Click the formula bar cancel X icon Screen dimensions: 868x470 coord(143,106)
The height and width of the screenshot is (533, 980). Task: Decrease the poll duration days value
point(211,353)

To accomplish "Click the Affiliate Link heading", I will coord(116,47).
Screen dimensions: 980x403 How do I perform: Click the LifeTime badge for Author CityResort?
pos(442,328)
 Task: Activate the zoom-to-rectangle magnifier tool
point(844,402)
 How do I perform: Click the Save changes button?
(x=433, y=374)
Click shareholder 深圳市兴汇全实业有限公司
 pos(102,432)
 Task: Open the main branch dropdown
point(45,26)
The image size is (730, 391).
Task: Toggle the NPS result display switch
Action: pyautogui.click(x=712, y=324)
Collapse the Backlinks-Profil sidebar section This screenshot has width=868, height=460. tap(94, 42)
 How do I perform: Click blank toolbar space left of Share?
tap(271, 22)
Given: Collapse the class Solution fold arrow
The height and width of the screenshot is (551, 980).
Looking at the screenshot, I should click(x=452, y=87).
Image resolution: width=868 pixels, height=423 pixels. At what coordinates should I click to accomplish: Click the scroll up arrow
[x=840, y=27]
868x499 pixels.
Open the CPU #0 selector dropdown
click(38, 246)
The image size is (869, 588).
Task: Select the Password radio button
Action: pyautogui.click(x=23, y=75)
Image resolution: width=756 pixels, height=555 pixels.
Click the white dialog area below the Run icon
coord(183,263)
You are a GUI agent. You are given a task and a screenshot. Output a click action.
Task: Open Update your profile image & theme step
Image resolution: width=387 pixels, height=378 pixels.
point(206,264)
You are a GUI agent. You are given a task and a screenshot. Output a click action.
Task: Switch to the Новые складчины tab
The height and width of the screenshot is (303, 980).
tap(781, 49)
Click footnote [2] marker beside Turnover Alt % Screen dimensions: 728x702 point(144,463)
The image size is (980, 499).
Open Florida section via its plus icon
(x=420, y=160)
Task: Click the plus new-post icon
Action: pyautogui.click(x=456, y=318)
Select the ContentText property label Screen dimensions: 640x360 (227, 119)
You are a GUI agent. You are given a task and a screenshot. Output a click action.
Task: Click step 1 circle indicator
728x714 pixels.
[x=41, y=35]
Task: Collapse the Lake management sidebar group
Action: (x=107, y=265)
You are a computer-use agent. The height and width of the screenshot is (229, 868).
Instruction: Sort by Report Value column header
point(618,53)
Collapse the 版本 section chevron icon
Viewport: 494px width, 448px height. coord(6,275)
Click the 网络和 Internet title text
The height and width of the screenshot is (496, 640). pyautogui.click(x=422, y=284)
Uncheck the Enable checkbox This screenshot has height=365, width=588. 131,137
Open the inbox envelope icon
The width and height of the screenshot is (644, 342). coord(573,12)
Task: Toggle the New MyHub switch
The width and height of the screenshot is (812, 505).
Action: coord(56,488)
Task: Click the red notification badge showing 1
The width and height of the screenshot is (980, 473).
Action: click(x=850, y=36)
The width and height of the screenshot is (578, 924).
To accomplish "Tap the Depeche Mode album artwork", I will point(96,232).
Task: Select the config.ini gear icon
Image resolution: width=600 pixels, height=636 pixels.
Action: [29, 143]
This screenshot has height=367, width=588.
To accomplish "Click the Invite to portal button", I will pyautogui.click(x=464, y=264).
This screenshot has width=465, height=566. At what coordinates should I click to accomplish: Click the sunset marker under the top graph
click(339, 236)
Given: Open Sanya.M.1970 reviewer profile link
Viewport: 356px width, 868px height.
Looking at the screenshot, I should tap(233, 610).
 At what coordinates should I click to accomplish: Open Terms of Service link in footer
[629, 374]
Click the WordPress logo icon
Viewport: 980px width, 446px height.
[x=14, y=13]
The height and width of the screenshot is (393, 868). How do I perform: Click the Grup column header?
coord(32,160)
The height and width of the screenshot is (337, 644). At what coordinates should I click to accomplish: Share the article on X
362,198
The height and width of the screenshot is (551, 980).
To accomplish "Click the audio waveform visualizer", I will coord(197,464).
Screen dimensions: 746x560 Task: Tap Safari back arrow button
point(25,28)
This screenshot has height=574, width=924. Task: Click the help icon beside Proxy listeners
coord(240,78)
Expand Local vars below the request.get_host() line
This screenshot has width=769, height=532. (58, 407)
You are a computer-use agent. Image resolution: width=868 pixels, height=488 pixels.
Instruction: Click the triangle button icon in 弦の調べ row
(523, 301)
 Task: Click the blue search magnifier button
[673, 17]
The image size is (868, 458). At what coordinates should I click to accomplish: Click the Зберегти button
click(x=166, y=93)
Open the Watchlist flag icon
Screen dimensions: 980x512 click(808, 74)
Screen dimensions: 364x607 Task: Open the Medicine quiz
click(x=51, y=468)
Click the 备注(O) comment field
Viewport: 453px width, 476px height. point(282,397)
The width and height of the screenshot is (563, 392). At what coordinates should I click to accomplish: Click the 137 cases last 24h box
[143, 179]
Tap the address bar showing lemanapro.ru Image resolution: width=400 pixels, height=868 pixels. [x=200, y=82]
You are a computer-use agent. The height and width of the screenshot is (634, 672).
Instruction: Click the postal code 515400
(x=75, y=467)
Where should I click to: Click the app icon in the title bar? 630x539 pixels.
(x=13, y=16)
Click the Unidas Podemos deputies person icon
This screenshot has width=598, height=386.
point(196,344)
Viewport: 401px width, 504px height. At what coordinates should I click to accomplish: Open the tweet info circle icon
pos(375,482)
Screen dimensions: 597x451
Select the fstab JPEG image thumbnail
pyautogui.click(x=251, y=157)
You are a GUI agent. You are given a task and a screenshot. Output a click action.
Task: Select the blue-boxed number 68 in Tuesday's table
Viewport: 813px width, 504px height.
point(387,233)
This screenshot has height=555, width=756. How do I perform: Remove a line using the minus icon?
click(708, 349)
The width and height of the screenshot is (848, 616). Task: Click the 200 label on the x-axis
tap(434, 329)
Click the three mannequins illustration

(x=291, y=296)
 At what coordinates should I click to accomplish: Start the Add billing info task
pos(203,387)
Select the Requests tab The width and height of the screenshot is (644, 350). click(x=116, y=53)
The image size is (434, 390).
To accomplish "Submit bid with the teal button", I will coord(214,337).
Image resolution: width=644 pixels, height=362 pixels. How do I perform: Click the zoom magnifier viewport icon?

━━━━━━━━━━━━━━━━

▶ [Work to be completed] If a line in the records above has the word "step", copy it.

▶ [Response area]
Task: Open Update your profile image & theme step
Task: Click step 1 circle indicator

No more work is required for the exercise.